• _Work request_
Each line below with the word "Select" needs to be copied.

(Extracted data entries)
>>

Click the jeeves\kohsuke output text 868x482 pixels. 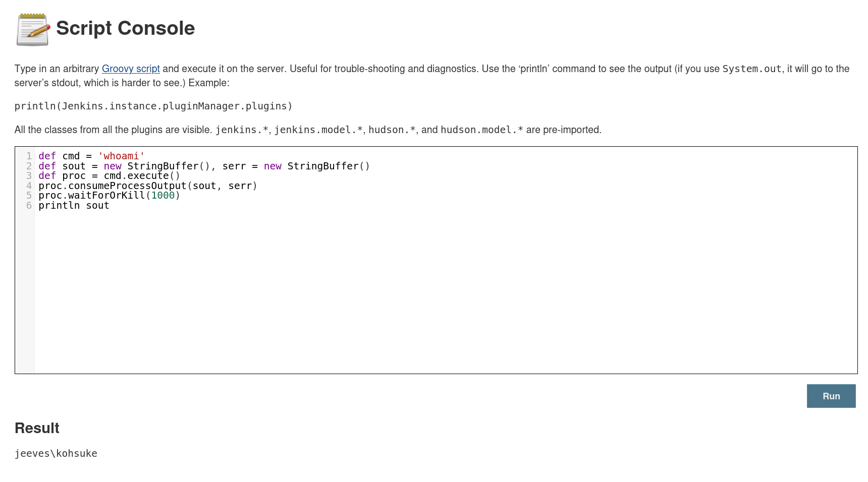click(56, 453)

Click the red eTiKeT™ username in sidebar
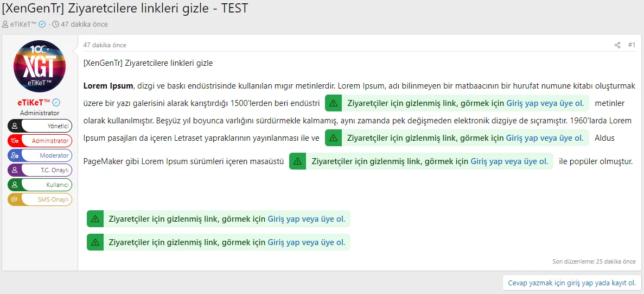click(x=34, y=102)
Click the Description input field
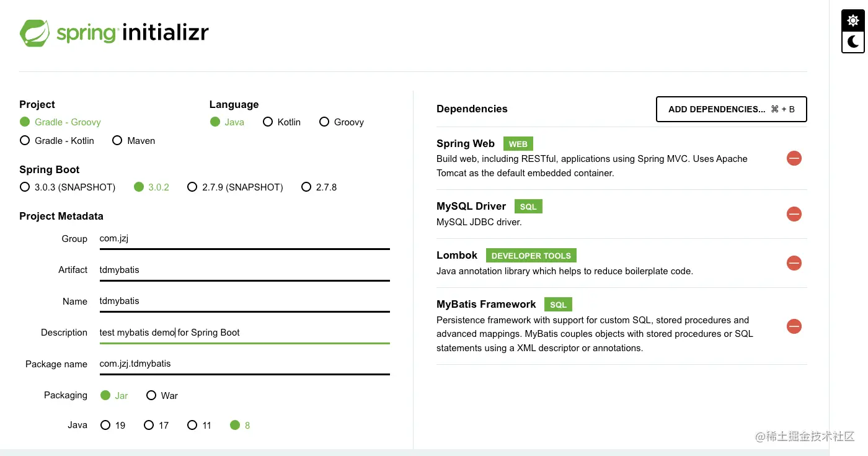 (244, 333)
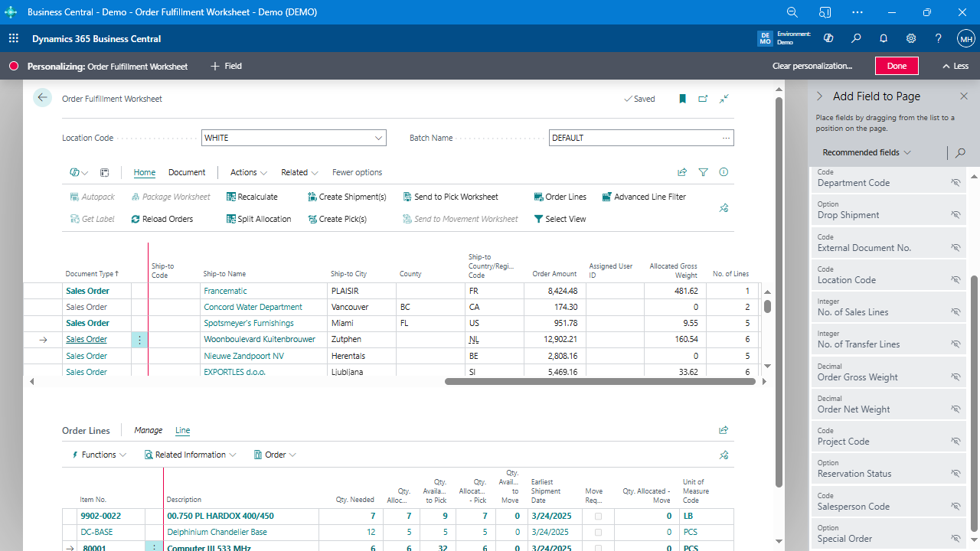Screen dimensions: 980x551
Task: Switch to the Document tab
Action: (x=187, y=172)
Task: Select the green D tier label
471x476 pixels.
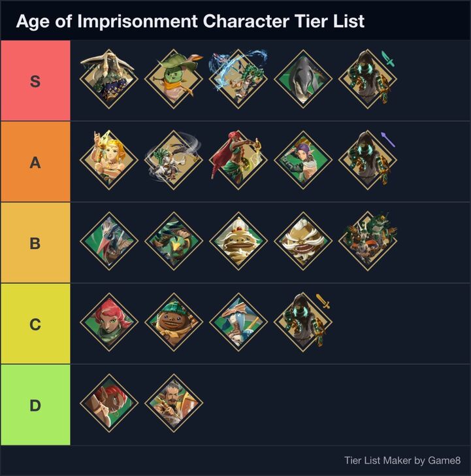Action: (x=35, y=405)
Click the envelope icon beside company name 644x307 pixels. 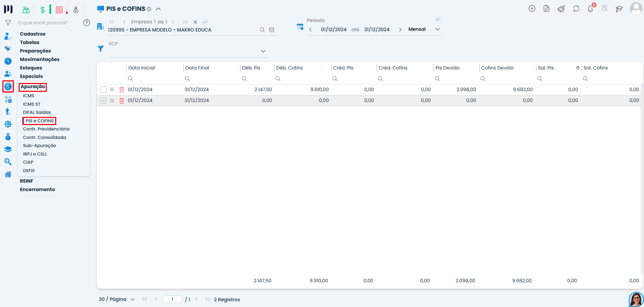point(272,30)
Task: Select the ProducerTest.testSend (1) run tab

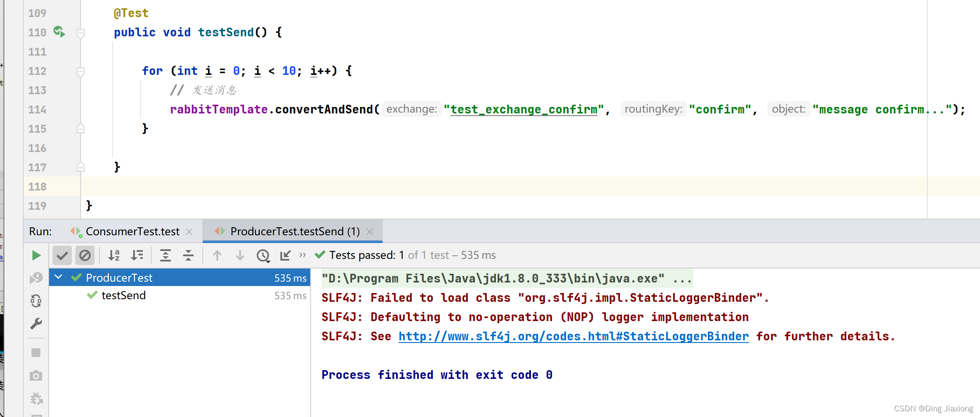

<<

• _Answer section_
Task: Select the green D tier label
Task: Select the ProducerTest.testSend (1) run tab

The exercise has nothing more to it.